Goddess of America

Goddess was her original title, it was printed as such in a paper pamphlet distributed at the time of her unveiling. She is our Lady Liberty, her full name, “Liberty Enlightening the World.” 

We have many other Goddesses of America. The Indigenous (Native) peoples Goddesses. And the Goddesses whom were carried in the suitcases and hearts of immigrant men and women.

Lady Liberty was created by a French sculpture who grew up by the sacred rivers of the Celtic Goddesses, including Sequana, Goddess of the River Seine. Both Liberty and Sequana wear a crown, symbolic of the sun. Liberty was a gift from our French brothers and sisters, it was 1886, a time when America had just emerged from the civil war.

Lady Liberty is a “beacon of promise” for all who arrive to the USA. She holds the promise of life, liberty and the pursuit of happiness. She welcomes us with these words:

Give me your tired, your poor, your huddled masses yearning to breathe free, 

the wretched refuse of your teeming shore,

Send these, the homeless, tempest-tost to me. I lift my lamp beside the golden door!

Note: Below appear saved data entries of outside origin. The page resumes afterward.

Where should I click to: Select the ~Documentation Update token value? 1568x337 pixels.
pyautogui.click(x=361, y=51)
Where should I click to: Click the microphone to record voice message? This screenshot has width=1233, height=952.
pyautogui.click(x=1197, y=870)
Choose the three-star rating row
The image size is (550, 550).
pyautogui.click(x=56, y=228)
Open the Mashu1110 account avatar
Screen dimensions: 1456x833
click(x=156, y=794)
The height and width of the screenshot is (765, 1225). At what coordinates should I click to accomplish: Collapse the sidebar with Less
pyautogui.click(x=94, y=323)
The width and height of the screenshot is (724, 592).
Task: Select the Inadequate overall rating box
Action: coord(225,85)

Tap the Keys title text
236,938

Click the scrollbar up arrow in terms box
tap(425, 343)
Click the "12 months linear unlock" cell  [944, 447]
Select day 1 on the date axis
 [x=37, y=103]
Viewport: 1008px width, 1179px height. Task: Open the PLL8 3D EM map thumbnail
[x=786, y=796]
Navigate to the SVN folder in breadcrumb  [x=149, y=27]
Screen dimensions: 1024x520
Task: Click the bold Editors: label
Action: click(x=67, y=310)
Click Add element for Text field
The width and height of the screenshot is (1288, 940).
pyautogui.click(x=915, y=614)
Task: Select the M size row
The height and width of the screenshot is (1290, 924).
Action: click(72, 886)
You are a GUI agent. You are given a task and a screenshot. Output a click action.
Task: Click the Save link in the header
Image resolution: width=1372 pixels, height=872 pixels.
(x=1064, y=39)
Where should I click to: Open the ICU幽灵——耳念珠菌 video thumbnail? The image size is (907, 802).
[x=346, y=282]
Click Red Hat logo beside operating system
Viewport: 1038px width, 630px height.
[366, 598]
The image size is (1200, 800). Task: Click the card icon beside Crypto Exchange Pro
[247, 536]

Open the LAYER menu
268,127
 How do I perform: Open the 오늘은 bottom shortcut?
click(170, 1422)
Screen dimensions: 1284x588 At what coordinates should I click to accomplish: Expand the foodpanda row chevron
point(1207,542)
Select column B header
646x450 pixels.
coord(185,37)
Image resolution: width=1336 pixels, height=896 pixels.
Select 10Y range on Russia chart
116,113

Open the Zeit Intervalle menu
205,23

And indeed she lifts a lamp with her right hand, giving us light. In her left hand she holds our constitution. A pledge for democracy.

The Goddess is the divine feminine aspect. The Goddess is our rivers, springs, volcanoes, mountains, forests, Earth herself. When the Christian Church marched onto the lands of the Celtic druids, they perceived Goddess as a threat to their power and they condemned her. She was demonized, dismissed, and belittled into fairy belief and myth. To cut her out, and bury her, the Christians’ proclaimed her as evil or fiction. Under Christianity, Goddess was demoralized and destroyed. Well, almost. 

Lady Liberty personifies the divine qualities of liberty, justice, independence. Lady Liberty has what in times of old would be called a “feast” day, a day of recognition and remembrance on July 4. We celebrate with pies and picnics and fireworks in the night sky.